Location: National Maritime Museum ground floor
Open daily, 10.00–17.00 (last admission 16.30). Admission free.
Littoral: co-curated display
Littoral establishes connections between photographic and film material from the Museum's collections. It reflects upon the subject matter, locations and visual aesthetic of photographer Ansel Adams.
Developed by Amy Watson as part of a curatorial residency, Littoral explores ideas of the shoreline as the threshold between sea and land. It is a site of unrest, an indeterminate border in continual flux. The exhibition invokes this ambiguity to explore the very limits of looking itself.
Littoral is part of a programme of co-curated exhibitions in the Compass Lounge, offering different perspectives on the Museum's collections.
The Compass Card
The Compass Card reveals the hidden connections between people and the objects in the collection.
Every visitor is given their own Compass Card – the size of a credit card – with a unique barcode. As you move throughout the museum you can collect objects that interest you by inserting the card into dedicated units placed in the galleries. Follow up in the Compass Lounge or at home to reveal hidden stories and archival material: rmg.co.uk/compass.
If you register your card you will be sent a free ebook reflecting the objects collected on your visit.
Horizon screen
Over 4000 images from five collections are displayed within this horizon, grouped by visual similarity. This aesthetic arrangement began by using ‘computer vision’ software from the University of Dundee to extract and compare colour and texture information.

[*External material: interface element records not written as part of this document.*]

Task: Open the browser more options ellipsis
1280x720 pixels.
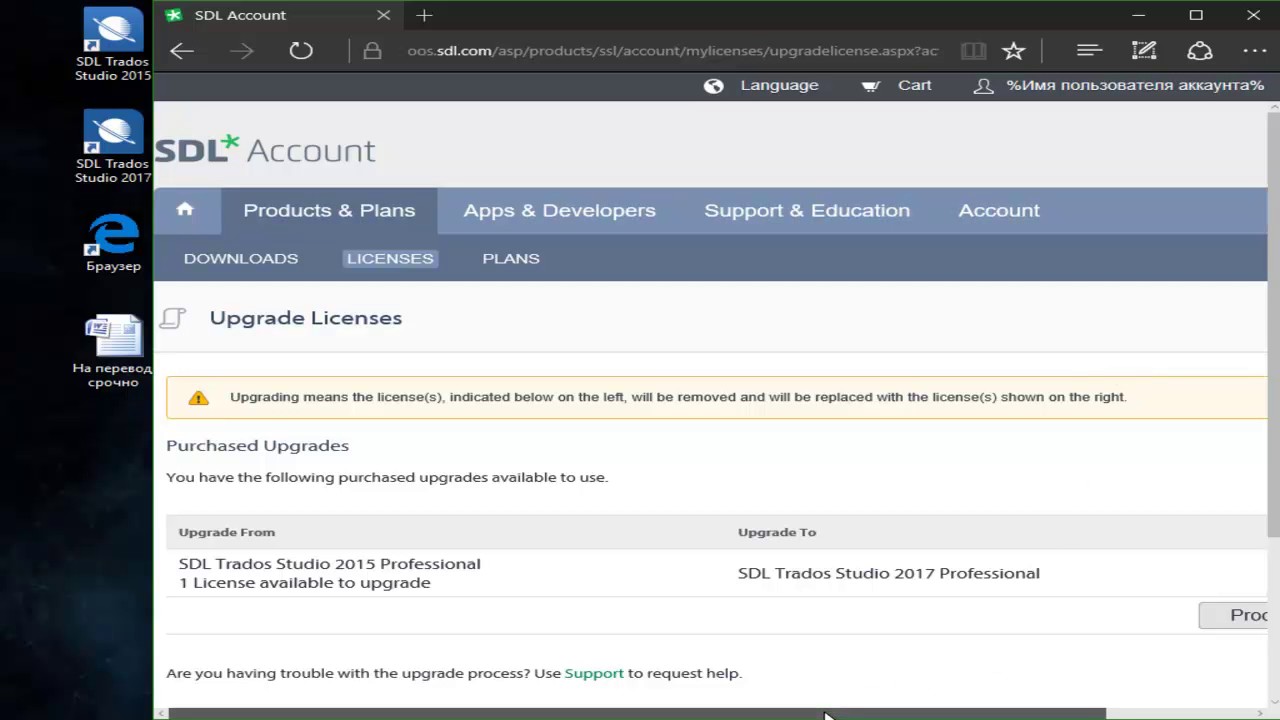Action: [x=1254, y=51]
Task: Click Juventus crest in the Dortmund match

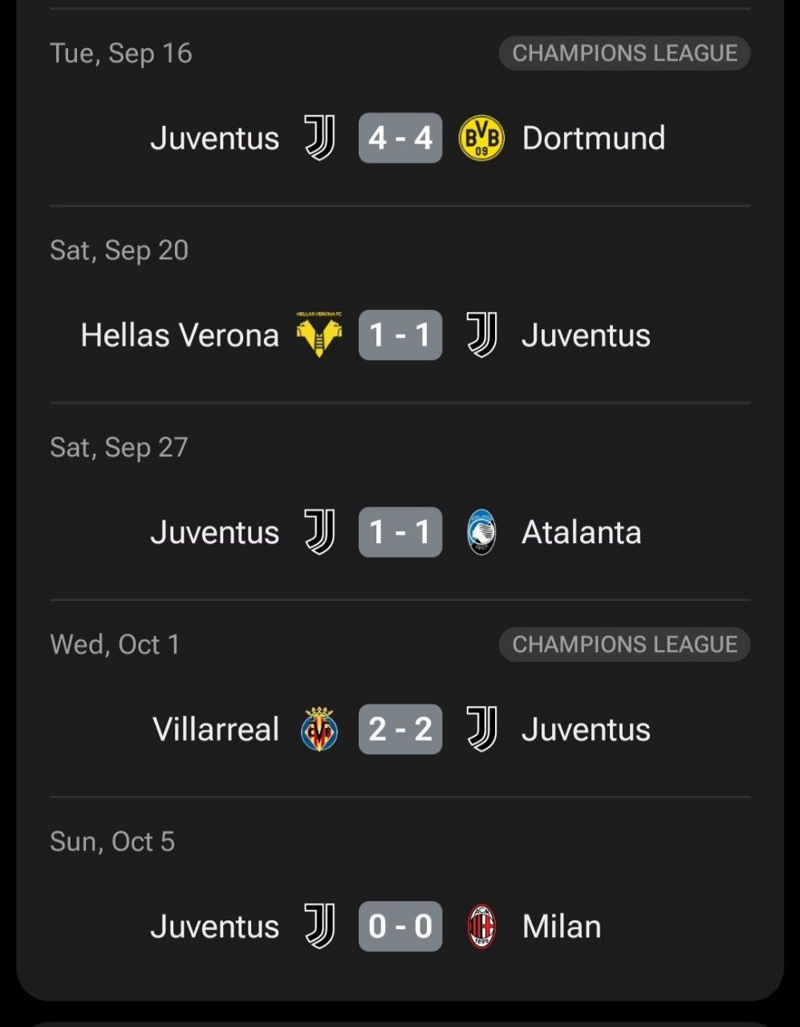Action: point(319,138)

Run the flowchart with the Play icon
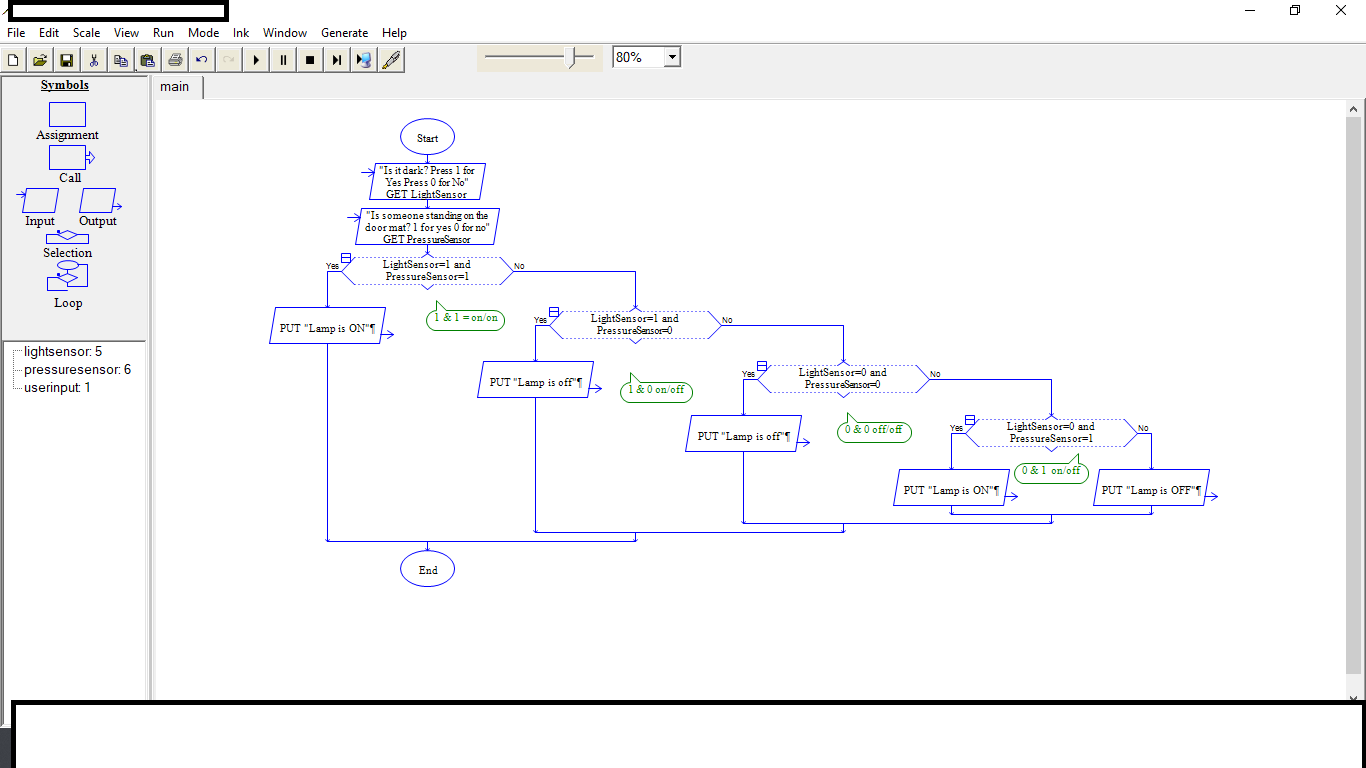point(256,59)
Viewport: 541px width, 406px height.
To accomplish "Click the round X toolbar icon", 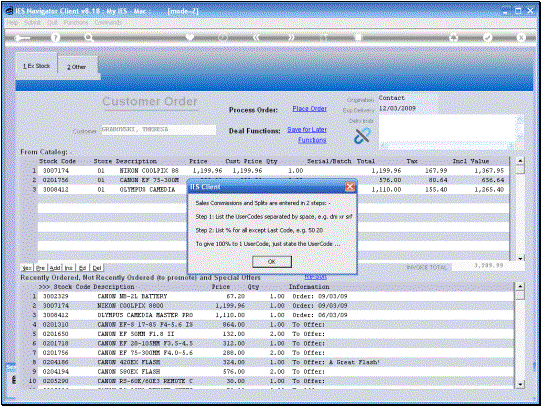I will click(521, 37).
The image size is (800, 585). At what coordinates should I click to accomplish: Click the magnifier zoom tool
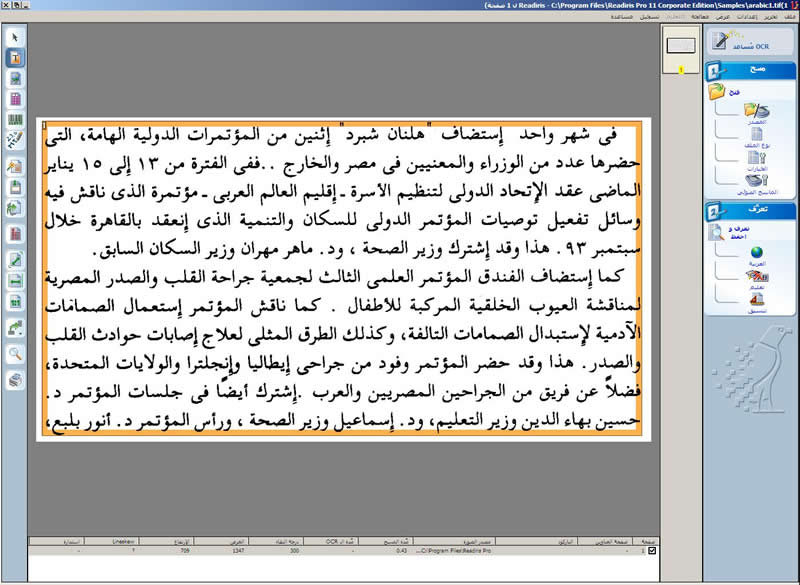(x=16, y=354)
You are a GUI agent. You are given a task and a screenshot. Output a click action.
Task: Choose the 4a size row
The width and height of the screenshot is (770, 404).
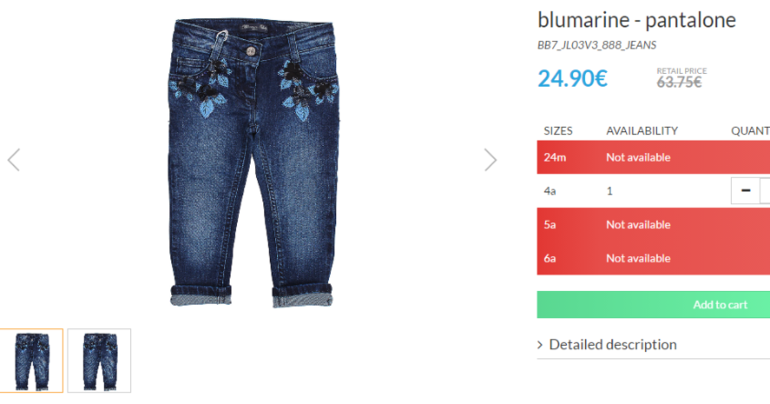click(654, 191)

This view transcends Museum classifications, allowing thousands of objects to be seen without imposed interpretation. Representing collections in this way exposes patterns: for example, ordering ship models by texture exposes technological development, seen in the clusters of sails, oars and masts. Looking through the layers of flags, it becomes clear that their restricted colour palette was honed to improve visibility at sea.
The plan chest
The plan chest is a physical embodiment of the Museum’s Collections website. Wooden drawers are pulled out to reveal large digital touchscreens – each showing some of the most popular objects on Collections Online. By changing to reflect online activity – how many times objects have been viewed, shared, added to a personal collection or tagged – the plan chest showcases the collection in use.
Smaller screens display individual curator’s top picks from the museum, acting as mini galleries that can respond to specific events or exhibitions. Visitors can create their own galleries at rmg.co.uk/collections.